In de herfst van 1938 werden de voorbereidingen voor Barths ‘college tour’ gemaakt. Hij zou vijf Nederlandse universiteitssteden (Utrecht, Leiden, Kampen, Groningen en Amsterdam) bezoeken en daar telkens een middag en een avond zijn. De middag bood ruimte voor gesprek met studenten die hun vragen konden stellen en de avond zou besteed worden aan een lezing van Barth getiteld: Die Souveränität des Wortes Gottes und die Entscheidung des Glaubens. Toen de regering lucht kreeg van de plannen, sloeg de bezorgdheid in Den Haag toe. Kon men deze uitgesproken tegenstander van het Derde Rijk zomaar ontvangen en de gelegenheid geven om te spreken vanaf spreekgestoelten die in zekere zin rijksgrond (rijksuniversiteiten!) waren? Wat voor signaal zou het geven aan de Duitse regering wanneer deze theoloog die nog maar drie jaar eerder uit Duitsland verbannen was in Nederland de ruimte zou krijgen om zijn woordje te doen? Hij had bovendien in de jaren sinds zijn uitzetting niet echt gezwegen over de ontwikkelingen in Duitsland en een verslag van zijn lezing te Wipkingen op 5 december 1938 – kort dus na de Kristallnacht – waar hij het Nationaalsocialisme een ‘Gegenkirche’ had genoemd en antisemitisme een zonde tegen de Heilige Geest was ook uitgebreid verslagen in de Nederlandse pers.
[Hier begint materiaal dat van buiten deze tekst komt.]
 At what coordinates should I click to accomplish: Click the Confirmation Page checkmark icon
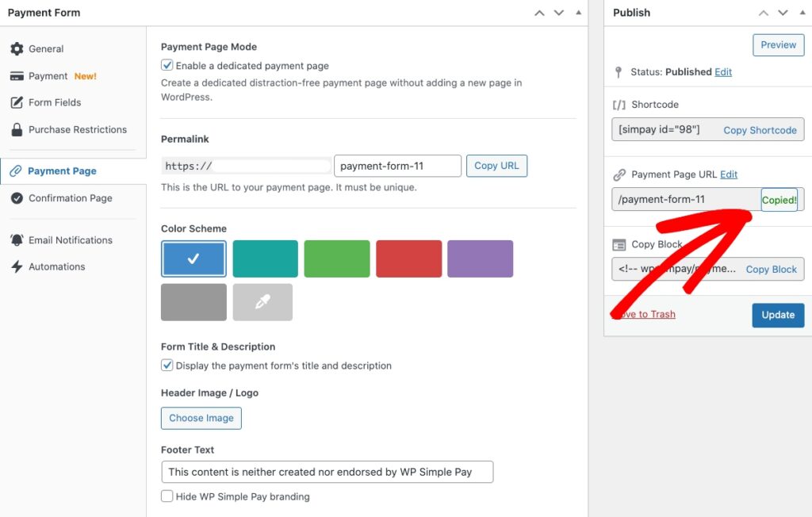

Wat moest men met deze stoorzender? Kon hij zijn lezing wellicht tevoren beschikbaar stellen aan Nederlandse censuur?

Politiebewaking

De organisatie in Nederland zat met deze vragen van overheidswege danig in de maag en legde ze voor aan Barth. Barth – het zal wel niemand echt verbaasd hebben – weigerde iedere toezegging omtrent de inhoud van zijn lezing. Hij deed er zelfs een schepje bovenop: hij zou in zijn lezing – zo liet hij weten – niet afzien van politiek. Sterker zelfs: wie in zijn lezing niet óók een politieke stellingname wilde horen,  had hem niet goed begrepen. Zo kwam ineens het hele plan in de lucht te hangen.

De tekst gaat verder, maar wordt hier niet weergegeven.